***** Trecho do documento

Wolverine

Assisti somente ontem, sem o tumulto dos primeiros dias pós-lançamento e com senhas valiosas de cinema ganhas em sorteio, o badalado X-Men – Origens: Wolverine.

Pelas resenhas que havia lido antes, o filme me parecia decepcionante. Confesso que gostei. Comparável, por exemplo, a Homem de Ferro (John Favreau). Se o parâmetro for Batman – O Cavaleiro das Trevas (Christopher Nolan), aí realmente fica um pouco a desejar.

Foi mostrado um lado mais humano de Wolverine. Não vi ausência de cenas de ação, como foi reclamado. Achei um filme maduro, sem diálogos imbecis comumente vistos nos blockbusters. Tudo na medida certa.

É um filme para se ver no cinema. Os efeitos e as cenas de ação têm um cenário bacana para a telona, bem dirigidos pelo diretor Gavin Hood.

Não entendi a falta do cabelão de Thor e os dentes afiados do Dentes-de-Sabre, embora o carinha que fez o papel do principal inimigo de Wolverine tenha roubado um pouco do filme. Ficou estranha a mudança radical do naipe do cara com relação à primeira edição da trilogia do X-Men, quando ele trava uma luta com Logan no início do filme.

Ainda sobre o Dentes-de-Sabre: nunca soube, pelos quadrinhos, que o cara era irmão de Wolverine. E outra: Wolverine dizer que “tudo está acabado entre nós”, ou coisa parecida, após uma briguinha entre os dois, nooosfa, foi muito demais, hein?

Adendo: As recomendações de Star Trek é que foram muito boas, mesmo aos leigos da série televisiva.

**********
***** Dados para análise

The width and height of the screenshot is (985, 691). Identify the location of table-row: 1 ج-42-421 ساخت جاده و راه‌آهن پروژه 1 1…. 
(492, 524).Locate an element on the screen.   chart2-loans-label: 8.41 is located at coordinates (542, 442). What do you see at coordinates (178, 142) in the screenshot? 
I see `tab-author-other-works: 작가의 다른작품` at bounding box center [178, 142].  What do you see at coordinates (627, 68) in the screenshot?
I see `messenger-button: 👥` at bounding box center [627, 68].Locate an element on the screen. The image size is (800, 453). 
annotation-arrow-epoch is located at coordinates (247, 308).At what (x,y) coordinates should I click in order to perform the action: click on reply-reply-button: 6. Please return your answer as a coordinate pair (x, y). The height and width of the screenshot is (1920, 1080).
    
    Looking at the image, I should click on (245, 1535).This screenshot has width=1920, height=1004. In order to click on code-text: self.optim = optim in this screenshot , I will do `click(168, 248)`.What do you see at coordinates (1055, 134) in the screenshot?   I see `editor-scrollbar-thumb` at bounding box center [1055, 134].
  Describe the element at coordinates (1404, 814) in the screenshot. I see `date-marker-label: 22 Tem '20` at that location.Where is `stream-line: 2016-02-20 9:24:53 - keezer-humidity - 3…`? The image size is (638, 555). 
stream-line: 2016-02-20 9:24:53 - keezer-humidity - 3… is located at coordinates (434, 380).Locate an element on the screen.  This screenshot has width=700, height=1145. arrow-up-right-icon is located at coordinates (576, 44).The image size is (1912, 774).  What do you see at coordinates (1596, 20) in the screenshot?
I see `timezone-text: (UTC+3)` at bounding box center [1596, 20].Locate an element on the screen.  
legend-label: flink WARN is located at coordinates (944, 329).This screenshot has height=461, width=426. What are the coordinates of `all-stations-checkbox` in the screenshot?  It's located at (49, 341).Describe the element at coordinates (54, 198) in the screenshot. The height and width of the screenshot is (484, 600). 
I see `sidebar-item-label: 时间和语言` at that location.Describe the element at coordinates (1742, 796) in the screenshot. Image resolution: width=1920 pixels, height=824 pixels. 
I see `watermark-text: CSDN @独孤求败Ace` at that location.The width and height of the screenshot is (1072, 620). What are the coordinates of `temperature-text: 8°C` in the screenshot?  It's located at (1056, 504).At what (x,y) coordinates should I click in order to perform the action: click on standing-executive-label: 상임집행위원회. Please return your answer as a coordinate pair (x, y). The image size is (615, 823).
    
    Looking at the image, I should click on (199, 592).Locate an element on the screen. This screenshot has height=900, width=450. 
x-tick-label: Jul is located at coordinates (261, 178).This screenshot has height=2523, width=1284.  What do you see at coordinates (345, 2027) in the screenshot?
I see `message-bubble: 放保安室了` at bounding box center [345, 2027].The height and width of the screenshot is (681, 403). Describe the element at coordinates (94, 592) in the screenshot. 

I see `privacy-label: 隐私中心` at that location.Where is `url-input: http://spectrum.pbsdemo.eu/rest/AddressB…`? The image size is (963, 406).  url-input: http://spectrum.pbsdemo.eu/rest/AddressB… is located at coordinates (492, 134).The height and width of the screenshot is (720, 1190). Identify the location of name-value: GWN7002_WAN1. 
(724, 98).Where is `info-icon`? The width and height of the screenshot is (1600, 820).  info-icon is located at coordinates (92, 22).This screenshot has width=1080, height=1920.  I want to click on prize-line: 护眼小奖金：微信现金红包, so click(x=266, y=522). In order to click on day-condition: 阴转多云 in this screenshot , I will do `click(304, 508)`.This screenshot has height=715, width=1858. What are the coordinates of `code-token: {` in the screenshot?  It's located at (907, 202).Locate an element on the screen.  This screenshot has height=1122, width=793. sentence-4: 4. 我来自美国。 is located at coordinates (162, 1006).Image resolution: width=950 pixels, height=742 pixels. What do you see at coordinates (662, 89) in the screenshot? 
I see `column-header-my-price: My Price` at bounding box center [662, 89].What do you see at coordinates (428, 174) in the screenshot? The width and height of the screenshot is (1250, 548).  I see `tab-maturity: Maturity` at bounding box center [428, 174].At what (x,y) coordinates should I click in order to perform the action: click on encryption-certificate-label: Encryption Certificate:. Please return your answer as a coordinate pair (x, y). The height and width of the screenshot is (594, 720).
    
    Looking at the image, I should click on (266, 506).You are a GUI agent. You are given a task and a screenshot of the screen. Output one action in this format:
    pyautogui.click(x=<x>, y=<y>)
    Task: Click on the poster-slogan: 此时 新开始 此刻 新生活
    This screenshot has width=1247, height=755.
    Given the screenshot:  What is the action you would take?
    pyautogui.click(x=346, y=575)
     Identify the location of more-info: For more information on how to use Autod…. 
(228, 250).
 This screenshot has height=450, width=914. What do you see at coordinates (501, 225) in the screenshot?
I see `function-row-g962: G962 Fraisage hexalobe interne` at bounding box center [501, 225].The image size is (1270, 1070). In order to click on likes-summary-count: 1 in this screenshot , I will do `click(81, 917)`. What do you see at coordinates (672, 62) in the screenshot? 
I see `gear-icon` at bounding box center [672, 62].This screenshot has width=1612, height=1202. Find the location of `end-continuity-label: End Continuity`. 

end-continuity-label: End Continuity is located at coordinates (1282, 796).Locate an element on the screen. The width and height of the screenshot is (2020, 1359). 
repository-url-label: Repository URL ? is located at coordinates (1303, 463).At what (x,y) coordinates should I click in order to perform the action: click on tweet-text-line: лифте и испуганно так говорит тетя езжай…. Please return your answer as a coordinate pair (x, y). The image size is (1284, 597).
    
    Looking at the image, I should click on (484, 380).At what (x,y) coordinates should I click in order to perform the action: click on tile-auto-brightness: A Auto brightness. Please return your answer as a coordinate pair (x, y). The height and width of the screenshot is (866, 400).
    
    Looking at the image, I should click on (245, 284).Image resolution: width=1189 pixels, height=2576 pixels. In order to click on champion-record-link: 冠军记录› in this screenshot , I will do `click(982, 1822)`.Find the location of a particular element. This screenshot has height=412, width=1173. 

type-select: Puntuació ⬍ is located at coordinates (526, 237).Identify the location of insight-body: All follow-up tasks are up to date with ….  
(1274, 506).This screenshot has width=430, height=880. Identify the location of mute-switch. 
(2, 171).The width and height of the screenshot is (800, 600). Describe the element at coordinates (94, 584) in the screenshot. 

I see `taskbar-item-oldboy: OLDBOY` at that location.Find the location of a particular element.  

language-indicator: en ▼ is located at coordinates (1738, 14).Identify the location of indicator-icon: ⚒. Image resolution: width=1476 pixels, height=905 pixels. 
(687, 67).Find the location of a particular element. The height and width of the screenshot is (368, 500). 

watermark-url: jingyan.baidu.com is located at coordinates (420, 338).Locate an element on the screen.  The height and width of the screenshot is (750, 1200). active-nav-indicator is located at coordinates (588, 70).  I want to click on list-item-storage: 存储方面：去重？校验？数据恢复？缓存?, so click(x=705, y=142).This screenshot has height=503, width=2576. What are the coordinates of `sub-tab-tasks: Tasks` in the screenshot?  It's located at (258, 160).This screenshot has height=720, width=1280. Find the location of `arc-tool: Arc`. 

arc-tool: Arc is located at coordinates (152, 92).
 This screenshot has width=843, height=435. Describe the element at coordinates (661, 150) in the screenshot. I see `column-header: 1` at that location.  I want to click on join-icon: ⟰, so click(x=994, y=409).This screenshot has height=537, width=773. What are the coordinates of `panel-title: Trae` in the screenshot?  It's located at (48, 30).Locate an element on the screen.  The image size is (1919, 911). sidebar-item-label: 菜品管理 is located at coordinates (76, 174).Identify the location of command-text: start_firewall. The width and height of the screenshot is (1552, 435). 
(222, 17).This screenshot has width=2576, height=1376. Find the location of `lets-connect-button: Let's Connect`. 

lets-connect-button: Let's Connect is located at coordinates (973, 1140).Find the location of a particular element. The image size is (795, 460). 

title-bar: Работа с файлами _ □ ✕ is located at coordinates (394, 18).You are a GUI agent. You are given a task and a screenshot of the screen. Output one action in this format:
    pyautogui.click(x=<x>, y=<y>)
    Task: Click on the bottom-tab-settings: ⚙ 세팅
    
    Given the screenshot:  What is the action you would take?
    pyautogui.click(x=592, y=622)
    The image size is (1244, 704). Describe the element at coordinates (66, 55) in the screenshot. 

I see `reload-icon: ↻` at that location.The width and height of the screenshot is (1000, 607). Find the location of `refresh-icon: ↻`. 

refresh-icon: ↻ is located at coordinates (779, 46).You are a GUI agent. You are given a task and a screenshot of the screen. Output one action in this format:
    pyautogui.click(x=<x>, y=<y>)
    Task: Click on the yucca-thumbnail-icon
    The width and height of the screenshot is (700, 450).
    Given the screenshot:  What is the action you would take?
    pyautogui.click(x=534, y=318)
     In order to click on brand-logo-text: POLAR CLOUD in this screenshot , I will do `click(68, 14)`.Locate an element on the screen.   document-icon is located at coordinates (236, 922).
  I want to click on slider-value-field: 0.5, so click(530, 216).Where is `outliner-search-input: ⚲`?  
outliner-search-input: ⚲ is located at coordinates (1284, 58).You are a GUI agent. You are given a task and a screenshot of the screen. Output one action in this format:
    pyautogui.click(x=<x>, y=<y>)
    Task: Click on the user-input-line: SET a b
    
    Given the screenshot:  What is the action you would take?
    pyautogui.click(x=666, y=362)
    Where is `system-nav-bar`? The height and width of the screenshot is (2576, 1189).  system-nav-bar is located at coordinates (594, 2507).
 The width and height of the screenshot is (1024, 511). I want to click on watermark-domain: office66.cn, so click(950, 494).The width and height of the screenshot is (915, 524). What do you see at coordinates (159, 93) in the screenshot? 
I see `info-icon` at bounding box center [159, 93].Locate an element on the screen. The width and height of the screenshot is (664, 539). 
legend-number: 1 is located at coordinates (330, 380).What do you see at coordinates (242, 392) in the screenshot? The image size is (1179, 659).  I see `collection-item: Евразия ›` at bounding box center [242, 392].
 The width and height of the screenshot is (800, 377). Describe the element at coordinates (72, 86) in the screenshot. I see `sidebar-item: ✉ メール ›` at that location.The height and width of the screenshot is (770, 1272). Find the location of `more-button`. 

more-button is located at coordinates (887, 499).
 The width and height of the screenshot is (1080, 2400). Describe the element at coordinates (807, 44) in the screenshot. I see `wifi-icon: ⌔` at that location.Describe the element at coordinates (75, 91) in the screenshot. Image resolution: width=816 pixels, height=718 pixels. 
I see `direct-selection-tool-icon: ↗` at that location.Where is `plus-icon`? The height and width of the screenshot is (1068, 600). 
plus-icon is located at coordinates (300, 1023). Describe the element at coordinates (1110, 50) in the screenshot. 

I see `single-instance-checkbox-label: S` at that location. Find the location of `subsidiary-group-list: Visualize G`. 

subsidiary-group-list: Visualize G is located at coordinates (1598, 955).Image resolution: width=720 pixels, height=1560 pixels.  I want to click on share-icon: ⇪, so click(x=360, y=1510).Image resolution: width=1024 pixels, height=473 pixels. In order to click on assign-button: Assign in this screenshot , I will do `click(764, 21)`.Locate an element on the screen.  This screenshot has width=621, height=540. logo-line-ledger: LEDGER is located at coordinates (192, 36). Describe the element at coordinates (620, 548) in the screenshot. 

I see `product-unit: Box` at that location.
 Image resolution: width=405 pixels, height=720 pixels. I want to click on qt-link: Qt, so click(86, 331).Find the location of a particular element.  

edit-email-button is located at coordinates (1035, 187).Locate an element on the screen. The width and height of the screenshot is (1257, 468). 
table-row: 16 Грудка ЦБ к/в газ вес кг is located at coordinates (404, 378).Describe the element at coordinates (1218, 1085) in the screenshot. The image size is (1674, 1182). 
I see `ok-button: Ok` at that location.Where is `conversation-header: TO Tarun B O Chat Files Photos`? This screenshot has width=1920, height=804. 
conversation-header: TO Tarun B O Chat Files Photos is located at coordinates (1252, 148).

**********

▶ _Ações necessárias_
[1] Traduza para o inglês esta frase da resenha sobre Wolverine: "Achei um filme maduro, sem diálogos imbecis comumente vistos nos blockbusters."
[2] De acordo com a resenha sobre Wolverine, quem dirigiu o filme?

▶ _Soluções das tarefas_
[1] I found it a mature film, without the idiotic dialogue commonly seen in blockbusters.

[2] Gavin Hood.